Hi, I have read today a mention about the Treynor ratio. Apparently it is a similar thing to the Sharpe ratio but defined as follows:T_A=(r_A-r_f)/beta_A, in other words excess return divided by beta.The problem is this: Since according to CAPM r_A=r_f+beta_A*(r_M-r_f) we can rewrite the Treynor ratio asT_A=beta_A*(r_M-r_f)/beta_A=r_M-r_f. This is completely independent on A.So, can anyone explain me the deeper sense of this Treynor ratio?

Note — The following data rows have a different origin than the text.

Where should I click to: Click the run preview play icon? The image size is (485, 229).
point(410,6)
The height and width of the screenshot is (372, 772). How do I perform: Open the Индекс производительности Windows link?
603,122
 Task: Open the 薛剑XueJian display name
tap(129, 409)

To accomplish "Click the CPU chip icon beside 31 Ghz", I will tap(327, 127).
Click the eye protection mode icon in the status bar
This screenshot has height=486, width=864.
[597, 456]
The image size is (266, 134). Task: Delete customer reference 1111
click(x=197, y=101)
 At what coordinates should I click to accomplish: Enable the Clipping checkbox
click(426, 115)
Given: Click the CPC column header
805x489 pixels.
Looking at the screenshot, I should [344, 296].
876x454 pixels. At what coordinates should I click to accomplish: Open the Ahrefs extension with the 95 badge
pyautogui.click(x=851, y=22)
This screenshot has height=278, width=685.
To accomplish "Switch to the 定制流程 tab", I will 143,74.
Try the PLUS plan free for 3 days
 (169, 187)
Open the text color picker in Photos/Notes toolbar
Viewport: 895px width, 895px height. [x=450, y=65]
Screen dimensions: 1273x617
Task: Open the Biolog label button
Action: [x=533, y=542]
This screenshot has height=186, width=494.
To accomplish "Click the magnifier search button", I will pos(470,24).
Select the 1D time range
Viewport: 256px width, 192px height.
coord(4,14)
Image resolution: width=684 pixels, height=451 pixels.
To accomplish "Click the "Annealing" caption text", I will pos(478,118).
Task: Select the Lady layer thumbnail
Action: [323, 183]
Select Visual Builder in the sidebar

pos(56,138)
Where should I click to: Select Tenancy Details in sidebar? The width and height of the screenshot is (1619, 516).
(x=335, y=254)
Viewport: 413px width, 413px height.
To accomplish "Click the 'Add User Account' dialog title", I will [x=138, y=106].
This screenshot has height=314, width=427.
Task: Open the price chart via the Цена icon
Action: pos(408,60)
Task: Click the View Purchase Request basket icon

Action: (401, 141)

Thanks a lot.

No, that is not what the CAPM says.The CAPM says the EXPECTED return is E(r_A) =r_f+beta_A*(r_M-r_f) The actual return r_A is this plus a random term which has expectation zero.So: if the CAPM holds exactly, the expected value of the Treynor ratio is the same for all stocks, which makes sense since in a world of CAPM no stock is preferable to any other. In the real world (whether CAPM holds or not) the empirically measured Treynor ratios of different stocks will be different (the difference could be due to non_CAPMness or it could be due to sampling error in a CAPM world).

Agreed. Indeed, if CAPM holds then the average Treynor ratio is the same. Good point.But I still miss the usefulness of the ratio. It seems to tell us something about historical over/underperformance with respect to systematic risk? As it would be r_M-r_f + \frac{\epsilon}{\beta}. Any enlightenment here?